We have extensively studied the behavior of pronounced subgap structures on the quasiparticle branches of the current-voltage (I-V) characteristics of intrinsic Josephson junctions (IJJs) in (Bi1-xPbx)2Sr2CaCu2Oy (x=0.15, 0.2) single crystals for their applications in THz range. Six subgap structures are successfully observed between 6.3 and 26.2 mV on the first quasiparticle branch at 4.2 K. The intensities of two typical subgap structures at 6.3 and 8.2 mV are found to be approximately proportional to Ic 2 (critica current)2 over a wide range of temperature between 4.2 and ~ 80 K. They are interpreted with regard to the interference of Raman-active optical phonons with ac Josephson currents in IJJs.
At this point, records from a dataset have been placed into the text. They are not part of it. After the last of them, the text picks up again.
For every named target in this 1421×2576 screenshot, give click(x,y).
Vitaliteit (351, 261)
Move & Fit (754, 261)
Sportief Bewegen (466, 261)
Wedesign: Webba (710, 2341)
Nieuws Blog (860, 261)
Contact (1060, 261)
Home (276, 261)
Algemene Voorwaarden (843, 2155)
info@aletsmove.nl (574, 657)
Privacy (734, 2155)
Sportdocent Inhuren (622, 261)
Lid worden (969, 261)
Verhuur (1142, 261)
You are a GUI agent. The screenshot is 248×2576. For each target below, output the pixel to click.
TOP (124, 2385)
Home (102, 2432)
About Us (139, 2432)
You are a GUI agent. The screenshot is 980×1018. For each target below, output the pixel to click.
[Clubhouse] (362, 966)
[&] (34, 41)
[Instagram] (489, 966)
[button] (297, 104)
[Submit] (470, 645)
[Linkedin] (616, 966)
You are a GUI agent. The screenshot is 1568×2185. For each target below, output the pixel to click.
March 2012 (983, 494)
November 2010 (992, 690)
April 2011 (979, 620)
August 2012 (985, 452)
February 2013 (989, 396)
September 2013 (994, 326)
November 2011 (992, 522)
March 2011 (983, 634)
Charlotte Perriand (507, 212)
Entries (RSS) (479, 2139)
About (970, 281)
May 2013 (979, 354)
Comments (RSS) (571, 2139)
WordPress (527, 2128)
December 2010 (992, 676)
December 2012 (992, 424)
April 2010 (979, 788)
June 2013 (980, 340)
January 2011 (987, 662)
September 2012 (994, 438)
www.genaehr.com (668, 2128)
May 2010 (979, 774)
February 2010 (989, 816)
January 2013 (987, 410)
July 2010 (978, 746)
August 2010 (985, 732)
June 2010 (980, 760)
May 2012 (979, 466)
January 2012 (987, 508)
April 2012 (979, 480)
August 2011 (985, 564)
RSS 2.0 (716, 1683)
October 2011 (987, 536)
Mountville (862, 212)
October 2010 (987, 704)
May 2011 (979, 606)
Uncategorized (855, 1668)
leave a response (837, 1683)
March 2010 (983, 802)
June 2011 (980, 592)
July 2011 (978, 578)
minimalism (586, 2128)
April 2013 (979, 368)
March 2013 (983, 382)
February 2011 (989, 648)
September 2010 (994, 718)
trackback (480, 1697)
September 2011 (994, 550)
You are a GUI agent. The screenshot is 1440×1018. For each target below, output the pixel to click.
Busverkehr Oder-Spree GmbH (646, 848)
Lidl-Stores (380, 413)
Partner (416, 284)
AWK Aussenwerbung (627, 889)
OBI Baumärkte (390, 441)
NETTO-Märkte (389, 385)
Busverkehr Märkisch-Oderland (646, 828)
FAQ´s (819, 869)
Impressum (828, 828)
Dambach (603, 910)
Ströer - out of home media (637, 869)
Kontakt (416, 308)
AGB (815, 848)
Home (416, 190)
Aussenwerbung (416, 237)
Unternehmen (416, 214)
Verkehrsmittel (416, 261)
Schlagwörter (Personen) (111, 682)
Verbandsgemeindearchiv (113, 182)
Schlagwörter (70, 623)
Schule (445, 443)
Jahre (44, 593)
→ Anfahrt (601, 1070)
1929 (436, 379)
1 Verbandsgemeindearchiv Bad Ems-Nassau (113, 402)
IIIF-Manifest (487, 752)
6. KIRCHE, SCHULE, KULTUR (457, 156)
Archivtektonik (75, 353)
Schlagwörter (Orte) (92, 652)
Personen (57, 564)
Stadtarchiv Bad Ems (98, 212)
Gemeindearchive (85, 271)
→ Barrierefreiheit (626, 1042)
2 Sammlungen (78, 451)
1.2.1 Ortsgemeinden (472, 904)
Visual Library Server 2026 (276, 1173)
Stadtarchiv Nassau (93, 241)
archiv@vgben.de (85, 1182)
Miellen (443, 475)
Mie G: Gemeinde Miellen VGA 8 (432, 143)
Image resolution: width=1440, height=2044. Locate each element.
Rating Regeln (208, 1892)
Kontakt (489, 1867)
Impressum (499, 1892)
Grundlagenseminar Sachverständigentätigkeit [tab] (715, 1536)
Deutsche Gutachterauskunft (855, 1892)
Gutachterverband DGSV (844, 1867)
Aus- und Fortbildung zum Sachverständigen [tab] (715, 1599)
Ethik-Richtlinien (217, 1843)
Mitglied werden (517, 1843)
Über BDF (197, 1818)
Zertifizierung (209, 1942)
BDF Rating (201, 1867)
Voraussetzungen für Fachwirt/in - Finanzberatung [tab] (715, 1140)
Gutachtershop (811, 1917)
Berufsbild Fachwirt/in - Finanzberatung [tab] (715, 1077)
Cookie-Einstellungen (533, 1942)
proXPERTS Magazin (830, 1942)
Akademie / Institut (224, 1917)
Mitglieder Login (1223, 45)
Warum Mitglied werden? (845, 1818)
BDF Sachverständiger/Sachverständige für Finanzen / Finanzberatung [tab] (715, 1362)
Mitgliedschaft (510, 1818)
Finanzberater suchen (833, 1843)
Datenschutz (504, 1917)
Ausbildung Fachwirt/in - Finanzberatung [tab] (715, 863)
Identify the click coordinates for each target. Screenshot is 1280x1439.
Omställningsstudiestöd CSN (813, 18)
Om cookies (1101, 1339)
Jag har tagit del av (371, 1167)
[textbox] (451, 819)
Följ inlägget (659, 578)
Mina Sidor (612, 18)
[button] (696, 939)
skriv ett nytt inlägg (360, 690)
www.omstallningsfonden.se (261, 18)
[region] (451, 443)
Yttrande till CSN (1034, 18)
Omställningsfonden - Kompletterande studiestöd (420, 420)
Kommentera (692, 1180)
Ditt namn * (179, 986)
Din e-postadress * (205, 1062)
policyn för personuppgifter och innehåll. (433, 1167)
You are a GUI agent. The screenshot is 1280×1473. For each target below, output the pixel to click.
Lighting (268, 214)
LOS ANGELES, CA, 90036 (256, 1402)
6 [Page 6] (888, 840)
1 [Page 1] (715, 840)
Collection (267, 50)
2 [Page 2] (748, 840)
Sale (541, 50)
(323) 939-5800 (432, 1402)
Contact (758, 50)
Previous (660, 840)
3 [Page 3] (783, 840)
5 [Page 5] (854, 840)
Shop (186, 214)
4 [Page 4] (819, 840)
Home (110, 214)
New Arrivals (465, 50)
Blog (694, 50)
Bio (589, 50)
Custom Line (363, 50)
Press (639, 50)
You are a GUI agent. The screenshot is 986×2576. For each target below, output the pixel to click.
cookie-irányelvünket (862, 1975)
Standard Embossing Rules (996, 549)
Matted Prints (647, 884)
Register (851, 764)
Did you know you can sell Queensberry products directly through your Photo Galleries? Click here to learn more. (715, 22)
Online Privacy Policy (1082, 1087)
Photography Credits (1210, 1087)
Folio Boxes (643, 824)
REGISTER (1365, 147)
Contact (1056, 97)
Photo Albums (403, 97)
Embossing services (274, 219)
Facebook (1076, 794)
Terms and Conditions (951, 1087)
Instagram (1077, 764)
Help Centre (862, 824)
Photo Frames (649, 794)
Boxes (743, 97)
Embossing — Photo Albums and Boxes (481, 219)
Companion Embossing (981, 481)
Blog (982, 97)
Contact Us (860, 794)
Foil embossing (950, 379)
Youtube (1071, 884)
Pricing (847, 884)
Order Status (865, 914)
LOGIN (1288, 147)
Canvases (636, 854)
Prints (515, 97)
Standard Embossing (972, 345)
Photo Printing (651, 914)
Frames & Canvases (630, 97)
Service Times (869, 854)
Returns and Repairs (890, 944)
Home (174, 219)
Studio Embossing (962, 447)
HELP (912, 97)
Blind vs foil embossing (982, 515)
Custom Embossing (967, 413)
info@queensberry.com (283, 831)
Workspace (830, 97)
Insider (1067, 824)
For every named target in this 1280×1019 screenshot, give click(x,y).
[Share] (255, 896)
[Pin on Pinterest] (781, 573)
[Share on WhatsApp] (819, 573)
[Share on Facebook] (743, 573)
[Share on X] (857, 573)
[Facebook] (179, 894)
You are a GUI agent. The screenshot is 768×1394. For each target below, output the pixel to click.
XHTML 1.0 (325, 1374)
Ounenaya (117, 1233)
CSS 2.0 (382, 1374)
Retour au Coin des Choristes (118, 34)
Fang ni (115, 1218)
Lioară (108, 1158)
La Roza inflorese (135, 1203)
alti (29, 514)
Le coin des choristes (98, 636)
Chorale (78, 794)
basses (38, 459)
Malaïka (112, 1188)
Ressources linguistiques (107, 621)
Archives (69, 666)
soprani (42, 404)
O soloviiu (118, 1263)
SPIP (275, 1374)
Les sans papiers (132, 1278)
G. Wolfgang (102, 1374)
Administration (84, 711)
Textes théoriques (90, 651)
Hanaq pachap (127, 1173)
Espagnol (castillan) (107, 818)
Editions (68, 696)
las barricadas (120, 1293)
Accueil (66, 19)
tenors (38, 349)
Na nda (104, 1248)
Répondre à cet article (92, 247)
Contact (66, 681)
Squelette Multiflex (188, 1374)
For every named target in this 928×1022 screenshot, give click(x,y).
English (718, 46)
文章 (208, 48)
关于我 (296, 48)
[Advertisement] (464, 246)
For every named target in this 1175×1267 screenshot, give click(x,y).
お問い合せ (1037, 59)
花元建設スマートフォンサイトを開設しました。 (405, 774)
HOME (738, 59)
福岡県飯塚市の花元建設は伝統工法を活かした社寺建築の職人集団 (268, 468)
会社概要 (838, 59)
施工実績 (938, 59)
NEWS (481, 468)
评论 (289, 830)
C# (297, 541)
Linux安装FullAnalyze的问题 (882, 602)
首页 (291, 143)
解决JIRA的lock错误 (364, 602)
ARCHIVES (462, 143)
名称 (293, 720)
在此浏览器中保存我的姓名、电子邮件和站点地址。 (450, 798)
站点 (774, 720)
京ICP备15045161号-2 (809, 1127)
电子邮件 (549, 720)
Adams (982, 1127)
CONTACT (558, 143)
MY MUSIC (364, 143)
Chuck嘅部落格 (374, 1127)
Under magnetic field up to 2.5 T they have been affected somewhat in the respect to return current, though the vortex flow also has been induced in IJJs. By microwave application of 2-100 GHz they have been strongly affected so that their peak intensities decrease and then each peak splits into two, with increasing microwave power.